(Dataset entries)
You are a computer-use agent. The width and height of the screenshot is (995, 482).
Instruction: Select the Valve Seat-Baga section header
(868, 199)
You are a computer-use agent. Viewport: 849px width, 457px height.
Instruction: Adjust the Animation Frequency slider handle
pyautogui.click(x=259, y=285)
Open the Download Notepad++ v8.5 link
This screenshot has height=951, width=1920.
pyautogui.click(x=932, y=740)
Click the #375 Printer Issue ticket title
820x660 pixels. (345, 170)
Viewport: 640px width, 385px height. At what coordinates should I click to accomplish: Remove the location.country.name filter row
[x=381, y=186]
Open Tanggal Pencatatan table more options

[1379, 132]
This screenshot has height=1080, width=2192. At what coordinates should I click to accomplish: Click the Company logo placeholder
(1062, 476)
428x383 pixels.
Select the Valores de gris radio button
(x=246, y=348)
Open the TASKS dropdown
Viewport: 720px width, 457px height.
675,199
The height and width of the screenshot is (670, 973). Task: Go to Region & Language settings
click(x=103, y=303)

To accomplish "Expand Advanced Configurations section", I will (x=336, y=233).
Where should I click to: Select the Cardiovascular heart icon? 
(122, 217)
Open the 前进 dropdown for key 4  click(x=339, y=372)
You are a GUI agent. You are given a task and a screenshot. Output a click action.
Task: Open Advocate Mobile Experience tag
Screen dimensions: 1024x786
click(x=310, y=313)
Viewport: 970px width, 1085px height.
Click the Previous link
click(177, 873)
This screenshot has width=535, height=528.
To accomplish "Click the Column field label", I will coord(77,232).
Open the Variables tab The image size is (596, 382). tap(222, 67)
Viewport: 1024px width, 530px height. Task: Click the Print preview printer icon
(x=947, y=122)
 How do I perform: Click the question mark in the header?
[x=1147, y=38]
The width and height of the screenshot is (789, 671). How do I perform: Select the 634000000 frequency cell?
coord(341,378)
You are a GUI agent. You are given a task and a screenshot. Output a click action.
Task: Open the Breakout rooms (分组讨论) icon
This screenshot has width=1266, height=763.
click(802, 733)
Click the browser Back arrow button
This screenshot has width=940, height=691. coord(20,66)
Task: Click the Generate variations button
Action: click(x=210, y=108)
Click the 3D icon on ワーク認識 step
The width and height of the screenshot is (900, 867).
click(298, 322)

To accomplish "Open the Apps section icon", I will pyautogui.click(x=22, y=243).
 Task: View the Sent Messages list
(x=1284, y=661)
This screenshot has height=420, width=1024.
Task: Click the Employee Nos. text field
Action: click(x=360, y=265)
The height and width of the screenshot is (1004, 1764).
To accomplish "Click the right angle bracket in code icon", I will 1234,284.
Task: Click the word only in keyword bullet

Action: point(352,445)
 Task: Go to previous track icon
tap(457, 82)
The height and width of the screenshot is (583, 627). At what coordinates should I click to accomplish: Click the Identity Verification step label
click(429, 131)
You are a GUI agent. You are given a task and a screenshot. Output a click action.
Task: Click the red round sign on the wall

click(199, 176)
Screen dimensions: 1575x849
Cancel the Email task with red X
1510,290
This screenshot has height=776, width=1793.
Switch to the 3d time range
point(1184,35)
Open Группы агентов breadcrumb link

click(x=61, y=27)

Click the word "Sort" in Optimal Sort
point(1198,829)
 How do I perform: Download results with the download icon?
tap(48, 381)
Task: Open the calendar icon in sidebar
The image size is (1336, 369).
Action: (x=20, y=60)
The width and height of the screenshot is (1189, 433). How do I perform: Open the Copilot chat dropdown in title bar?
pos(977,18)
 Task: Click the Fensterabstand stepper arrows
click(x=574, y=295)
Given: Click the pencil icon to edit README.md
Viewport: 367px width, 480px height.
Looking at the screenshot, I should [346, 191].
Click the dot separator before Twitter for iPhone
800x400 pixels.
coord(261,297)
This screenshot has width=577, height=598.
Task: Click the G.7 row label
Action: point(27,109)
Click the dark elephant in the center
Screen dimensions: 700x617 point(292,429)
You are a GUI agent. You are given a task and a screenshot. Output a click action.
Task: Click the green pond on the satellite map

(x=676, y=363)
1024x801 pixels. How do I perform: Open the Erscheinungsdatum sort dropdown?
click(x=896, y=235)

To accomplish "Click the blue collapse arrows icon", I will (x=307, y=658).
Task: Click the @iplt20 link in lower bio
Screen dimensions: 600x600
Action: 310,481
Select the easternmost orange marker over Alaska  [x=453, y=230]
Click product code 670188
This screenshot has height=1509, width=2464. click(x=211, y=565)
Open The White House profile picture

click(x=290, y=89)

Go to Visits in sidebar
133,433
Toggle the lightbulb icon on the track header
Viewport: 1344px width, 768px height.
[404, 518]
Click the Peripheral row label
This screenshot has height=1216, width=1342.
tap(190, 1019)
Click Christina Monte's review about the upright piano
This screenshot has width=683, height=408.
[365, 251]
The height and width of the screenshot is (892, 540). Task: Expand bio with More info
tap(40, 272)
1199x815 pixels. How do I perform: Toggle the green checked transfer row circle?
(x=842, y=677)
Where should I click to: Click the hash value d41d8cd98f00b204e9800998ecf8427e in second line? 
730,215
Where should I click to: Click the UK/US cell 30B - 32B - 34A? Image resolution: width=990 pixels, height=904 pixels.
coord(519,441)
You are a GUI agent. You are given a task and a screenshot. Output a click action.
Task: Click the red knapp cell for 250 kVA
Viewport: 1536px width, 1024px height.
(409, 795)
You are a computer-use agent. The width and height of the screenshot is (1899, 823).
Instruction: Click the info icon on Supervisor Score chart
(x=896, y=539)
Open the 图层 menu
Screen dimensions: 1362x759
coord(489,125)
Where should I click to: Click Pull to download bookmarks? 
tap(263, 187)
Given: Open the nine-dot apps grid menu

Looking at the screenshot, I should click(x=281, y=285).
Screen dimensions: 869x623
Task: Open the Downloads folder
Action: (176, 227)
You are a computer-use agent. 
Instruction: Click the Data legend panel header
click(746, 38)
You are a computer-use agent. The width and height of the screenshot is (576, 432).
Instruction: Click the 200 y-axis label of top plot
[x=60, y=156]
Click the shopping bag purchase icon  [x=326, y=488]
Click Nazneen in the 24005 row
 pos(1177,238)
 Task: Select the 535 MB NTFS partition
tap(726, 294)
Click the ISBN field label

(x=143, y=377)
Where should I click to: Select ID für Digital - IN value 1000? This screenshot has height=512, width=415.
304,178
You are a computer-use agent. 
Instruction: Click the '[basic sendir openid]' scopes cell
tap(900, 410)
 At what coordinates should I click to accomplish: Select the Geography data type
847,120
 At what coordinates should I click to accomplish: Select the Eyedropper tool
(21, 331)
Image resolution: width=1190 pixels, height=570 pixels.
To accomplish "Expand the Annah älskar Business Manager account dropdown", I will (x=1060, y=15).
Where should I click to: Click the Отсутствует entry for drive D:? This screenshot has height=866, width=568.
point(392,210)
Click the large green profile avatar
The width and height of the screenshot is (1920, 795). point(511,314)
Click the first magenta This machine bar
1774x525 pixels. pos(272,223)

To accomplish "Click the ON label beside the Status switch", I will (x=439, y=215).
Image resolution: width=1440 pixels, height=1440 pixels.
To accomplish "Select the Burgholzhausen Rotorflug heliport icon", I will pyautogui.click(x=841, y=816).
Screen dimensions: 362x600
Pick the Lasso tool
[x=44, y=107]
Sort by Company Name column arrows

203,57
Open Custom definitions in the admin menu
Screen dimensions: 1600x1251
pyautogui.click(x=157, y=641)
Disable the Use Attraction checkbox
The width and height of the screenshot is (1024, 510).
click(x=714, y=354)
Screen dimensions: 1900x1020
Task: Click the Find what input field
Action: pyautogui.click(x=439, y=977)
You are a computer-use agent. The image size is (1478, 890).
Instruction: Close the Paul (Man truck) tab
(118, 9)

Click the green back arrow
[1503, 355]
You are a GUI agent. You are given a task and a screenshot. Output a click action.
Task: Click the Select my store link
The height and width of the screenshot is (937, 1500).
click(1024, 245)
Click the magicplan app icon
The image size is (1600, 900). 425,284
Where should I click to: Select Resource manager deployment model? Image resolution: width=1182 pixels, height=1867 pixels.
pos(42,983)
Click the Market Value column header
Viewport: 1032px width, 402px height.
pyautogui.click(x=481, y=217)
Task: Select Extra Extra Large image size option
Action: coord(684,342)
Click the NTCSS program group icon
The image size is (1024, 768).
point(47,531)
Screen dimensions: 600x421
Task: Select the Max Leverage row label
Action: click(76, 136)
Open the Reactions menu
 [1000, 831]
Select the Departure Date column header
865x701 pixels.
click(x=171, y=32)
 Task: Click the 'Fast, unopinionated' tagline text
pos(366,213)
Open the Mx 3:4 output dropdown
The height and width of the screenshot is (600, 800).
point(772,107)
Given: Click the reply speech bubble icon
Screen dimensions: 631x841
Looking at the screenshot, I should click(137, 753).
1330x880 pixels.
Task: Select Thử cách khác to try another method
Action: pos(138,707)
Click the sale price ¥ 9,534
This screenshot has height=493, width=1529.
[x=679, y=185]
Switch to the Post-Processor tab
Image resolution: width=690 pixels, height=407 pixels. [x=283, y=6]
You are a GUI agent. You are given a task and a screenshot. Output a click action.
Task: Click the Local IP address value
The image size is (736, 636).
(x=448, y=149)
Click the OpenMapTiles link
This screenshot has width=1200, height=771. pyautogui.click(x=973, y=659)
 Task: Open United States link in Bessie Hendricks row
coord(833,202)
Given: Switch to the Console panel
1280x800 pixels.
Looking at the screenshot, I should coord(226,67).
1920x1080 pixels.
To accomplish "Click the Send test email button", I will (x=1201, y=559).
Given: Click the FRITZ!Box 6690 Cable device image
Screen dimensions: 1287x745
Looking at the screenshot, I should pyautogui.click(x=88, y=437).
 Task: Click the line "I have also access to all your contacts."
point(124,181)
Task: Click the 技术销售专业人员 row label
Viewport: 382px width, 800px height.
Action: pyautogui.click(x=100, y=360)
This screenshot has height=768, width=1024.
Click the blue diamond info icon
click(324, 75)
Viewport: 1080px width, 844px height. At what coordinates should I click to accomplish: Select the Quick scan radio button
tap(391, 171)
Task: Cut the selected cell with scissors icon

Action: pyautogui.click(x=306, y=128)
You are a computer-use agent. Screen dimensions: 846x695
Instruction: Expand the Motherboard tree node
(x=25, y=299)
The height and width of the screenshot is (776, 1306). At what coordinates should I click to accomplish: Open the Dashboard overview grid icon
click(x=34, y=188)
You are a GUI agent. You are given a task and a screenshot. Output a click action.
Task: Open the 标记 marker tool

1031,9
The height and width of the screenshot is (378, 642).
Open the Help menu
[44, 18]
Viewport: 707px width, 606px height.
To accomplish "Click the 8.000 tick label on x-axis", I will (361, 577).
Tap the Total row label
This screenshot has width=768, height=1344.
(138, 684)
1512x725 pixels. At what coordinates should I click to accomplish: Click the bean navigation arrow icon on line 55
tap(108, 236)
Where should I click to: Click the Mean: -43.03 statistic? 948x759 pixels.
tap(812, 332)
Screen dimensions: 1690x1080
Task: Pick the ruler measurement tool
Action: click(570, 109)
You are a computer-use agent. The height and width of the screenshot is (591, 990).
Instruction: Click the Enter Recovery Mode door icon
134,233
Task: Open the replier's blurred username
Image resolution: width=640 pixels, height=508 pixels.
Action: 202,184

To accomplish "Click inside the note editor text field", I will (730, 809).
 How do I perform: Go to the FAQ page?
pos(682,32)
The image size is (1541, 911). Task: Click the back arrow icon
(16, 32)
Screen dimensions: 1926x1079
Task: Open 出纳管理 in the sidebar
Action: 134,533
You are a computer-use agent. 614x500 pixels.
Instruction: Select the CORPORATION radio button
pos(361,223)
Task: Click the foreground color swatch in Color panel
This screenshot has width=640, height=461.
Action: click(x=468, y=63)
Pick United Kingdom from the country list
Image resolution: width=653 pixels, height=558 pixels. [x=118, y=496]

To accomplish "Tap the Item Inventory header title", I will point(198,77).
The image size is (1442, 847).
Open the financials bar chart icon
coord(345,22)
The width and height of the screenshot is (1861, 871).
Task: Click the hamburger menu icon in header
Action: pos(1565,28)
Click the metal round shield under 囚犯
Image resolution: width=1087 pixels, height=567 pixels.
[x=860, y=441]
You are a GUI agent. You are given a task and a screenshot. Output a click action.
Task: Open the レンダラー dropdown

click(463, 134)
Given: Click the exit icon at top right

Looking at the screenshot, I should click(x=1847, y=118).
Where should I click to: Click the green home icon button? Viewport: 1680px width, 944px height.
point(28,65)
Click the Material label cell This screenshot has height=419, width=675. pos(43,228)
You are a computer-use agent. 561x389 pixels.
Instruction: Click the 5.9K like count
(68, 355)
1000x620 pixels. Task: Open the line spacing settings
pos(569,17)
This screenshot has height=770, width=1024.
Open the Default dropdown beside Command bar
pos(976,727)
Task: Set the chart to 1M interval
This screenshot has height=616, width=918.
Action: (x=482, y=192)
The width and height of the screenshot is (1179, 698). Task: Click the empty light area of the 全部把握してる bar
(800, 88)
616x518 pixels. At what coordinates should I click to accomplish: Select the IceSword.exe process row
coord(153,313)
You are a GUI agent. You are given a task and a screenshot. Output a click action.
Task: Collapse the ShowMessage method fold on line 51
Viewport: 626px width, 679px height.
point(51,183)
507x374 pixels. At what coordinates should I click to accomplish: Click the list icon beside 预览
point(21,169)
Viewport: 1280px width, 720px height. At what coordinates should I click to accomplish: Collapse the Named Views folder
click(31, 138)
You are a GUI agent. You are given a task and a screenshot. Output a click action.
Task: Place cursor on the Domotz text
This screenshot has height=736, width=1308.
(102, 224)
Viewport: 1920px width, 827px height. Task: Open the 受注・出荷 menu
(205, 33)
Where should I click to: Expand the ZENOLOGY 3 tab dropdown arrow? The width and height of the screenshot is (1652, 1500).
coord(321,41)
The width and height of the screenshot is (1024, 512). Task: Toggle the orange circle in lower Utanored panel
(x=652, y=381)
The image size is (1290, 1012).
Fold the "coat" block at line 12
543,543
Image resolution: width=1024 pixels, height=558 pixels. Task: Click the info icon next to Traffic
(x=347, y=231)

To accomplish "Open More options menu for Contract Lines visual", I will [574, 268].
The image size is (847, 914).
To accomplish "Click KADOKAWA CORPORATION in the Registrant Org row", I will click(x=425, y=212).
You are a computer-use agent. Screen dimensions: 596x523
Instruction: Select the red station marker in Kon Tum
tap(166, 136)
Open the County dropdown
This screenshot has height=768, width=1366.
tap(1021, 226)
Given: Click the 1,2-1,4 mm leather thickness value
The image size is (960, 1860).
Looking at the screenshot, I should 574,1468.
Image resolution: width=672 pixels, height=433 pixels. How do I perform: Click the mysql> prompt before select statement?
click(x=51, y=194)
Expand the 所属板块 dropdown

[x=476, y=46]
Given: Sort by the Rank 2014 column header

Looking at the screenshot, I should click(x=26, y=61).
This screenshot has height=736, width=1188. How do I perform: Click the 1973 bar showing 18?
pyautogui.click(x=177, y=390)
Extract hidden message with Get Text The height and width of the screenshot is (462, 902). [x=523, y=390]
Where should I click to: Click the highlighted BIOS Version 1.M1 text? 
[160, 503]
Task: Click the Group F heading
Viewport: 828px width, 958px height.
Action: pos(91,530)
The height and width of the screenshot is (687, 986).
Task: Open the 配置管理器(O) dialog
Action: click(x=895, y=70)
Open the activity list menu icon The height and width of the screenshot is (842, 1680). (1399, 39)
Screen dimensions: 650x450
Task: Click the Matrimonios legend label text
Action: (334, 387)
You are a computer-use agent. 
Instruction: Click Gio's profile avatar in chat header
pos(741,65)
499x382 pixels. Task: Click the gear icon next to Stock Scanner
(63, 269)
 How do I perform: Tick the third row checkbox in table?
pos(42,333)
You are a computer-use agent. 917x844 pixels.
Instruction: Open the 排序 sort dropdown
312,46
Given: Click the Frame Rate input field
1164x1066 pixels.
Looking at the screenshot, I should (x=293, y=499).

> **Task to carry out**
Starting at the line that contains "Click the large green profile avatar" and stopping after the line that contains "Image resolution: width=1440", write out every line exactly as it appears above, and no other line.

> **Worked solution**
Click the large green profile avatar
The width and height of the screenshot is (1920, 795). point(511,314)
Click the first magenta This machine bar
1774x525 pixels. pos(272,223)

To accomplish "Click the ON label beside the Status switch", I will (x=439, y=215).
Image resolution: width=1440 pixels, height=1440 pixels.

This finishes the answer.